BEGIN SOURCE RECORDS

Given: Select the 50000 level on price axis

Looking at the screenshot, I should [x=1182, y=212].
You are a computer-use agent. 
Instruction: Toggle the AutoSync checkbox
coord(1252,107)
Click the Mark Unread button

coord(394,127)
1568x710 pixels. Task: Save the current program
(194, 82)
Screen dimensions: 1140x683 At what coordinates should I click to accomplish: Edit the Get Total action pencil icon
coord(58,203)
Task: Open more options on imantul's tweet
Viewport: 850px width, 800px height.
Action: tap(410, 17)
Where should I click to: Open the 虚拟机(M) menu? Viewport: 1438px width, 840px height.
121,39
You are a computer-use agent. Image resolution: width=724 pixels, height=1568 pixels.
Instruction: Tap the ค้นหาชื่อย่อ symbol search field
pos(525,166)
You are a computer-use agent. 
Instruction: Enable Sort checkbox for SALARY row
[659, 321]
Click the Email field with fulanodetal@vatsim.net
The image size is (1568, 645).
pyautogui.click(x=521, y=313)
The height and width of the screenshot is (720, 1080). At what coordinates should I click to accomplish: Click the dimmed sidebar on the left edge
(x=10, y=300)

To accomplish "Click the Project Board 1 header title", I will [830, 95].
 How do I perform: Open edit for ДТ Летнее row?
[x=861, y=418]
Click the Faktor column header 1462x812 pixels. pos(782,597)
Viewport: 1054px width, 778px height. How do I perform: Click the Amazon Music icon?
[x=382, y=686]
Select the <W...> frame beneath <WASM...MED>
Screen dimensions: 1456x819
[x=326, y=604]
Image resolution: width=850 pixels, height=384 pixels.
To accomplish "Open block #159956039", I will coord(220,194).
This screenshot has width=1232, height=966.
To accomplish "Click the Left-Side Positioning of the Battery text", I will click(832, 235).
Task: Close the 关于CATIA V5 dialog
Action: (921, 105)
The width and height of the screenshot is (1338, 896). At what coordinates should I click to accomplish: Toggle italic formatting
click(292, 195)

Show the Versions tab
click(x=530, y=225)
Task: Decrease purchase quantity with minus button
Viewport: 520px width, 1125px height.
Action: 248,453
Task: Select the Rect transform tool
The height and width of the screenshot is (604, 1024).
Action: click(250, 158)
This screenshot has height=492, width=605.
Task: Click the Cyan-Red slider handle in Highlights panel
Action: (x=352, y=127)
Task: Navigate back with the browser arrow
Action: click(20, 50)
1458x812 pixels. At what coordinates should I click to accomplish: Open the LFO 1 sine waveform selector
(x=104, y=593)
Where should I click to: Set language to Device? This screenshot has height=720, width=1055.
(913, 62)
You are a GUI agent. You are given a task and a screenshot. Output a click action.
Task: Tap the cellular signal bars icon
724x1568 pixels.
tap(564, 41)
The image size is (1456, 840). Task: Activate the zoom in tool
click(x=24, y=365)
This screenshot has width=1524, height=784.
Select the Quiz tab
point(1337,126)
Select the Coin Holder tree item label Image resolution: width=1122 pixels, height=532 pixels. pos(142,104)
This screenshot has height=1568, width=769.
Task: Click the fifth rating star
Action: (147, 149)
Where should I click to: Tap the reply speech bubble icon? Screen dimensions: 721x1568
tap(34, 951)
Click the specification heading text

END SOURCE RECORDS

- **PROBLEM STATEMENT**
Turn the lines above into a Markdown table with the columns No. and Line, numbering each line in order and leaving out the blank ones.

- **RESULT FOR THIS EXERCISE**
| No. | Line |
|---|---|
| 1 | Given: Select the 50000 level on price axis |
| 2 | Looking at the screenshot, I should [x=1182, y=212]. |
| 3 | You are a computer-use agent.  |
| 4 | Instruction: Toggle the AutoSync checkbox |
| 5 | coord(1252,107) |
| 6 | Click the Mark Unread button |
| 7 | coord(394,127) |
| 8 | 1568x710 pixels. Task: Save the current program |
| 9 | (194, 82) |
| 10 | Screen dimensions: 1140x683 At what coordinates should I click to accomplish: Edit the Get Total action pencil icon |
| 11 | coord(58,203) |
| 12 | Task: Open more options on imantul's tweet |
| 13 | Viewport: 850px width, 800px height. |
| 14 | Action: tap(410, 17) |
| 15 | Where should I click to: Open the 虚拟机(M) menu? Viewport: 1438px width, 840px height. |
| 16 | 121,39 |
| 17 | You are a computer-use agent. Image resolution: width=724 pixels, height=1568 pixels. |
| 18 | Instruction: Tap the ค้นหาชื่อย่อ symbol search field |
| 19 | pos(525,166) |
| 20 | You are a computer-use agent.  |
| 21 | Instruction: Enable Sort checkbox for SALARY row |
| 22 | [659, 321] |
| 23 | Click the Email field with fulanodetal@vatsim.net |
| 24 | The image size is (1568, 645). |
| 25 | pyautogui.click(x=521, y=313) |
| 26 | The height and width of the screenshot is (720, 1080). At what coordinates should I click to accomplish: Click the dimmed sidebar on the left edge |
| 27 | (x=10, y=300) |
| 28 | To accomplish "Click the Project Board 1 header title", I will [830, 95]. |
| 29 |  How do I perform: Open edit for ДТ Летнее row? |
| 30 | [x=861, y=418] |
| 31 | Click the Faktor column header 1462x812 pixels. pos(782,597) |
| 32 | Viewport: 1054px width, 778px height. How do I perform: Click the Amazon Music icon? |
| 33 | [x=382, y=686] |
| 34 | Select the <W...> frame beneath <WASM...MED> |
| 35 | Screen dimensions: 1456x819 |
| 36 | [x=326, y=604] |
| 37 | Image resolution: width=850 pixels, height=384 pixels. |
| 38 | To accomplish "Open block #159956039", I will coord(220,194). |
| 39 | This screenshot has width=1232, height=966. |
| 40 | To accomplish "Click the Left-Side Positioning of the Battery text", I will click(832, 235). |
| 41 | Task: Close the 关于CATIA V5 dialog |
| 42 | Action: (921, 105) |
| 43 | The width and height of the screenshot is (1338, 896). At what coordinates should I click to accomplish: Toggle italic formatting |
| 44 | click(292, 195) |
| 45 | Show the Versions tab |
| 46 | click(x=530, y=225) |
| 47 | Task: Decrease purchase quantity with minus button |
| 48 | Viewport: 520px width, 1125px height. |
| 49 | Action: 248,453 |
| 50 | Task: Select the Rect transform tool |
| 51 | The height and width of the screenshot is (604, 1024). |
| 52 | Action: click(250, 158) |
| 53 | This screenshot has height=492, width=605. |
| 54 | Task: Click the Cyan-Red slider handle in Highlights panel |
| 55 | Action: (x=352, y=127) |
| 56 | Task: Navigate back with the browser arrow |
| 57 | Action: click(20, 50) |
| 58 | 1458x812 pixels. At what coordinates should I click to accomplish: Open the LFO 1 sine waveform selector |
| 59 | (x=104, y=593) |
| 60 | Where should I click to: Set language to Device? This screenshot has height=720, width=1055. |
| 61 | (913, 62) |
| 62 | You are a GUI agent. You are given a task and a screenshot. Output a click action. |
| 63 | Task: Tap the cellular signal bars icon |
| 64 | 724x1568 pixels. |
| 65 | tap(564, 41) |
| 66 | The image size is (1456, 840). Task: Activate the zoom in tool |
| 67 | click(x=24, y=365) |
| 68 | This screenshot has width=1524, height=784. |
| 69 | Select the Quiz tab |
| 70 | point(1337,126) |
| 71 | Select the Coin Holder tree item label Image resolution: width=1122 pixels, height=532 pixels. pos(142,104) |
| 72 | This screenshot has height=1568, width=769. |
| 73 | Task: Click the fifth rating star |
| 74 | Action: (147, 149) |
| 75 | Where should I click to: Tap the reply speech bubble icon? Screen dimensions: 721x1568 |
| 76 | tap(34, 951) |
| 77 | Click the specification heading text |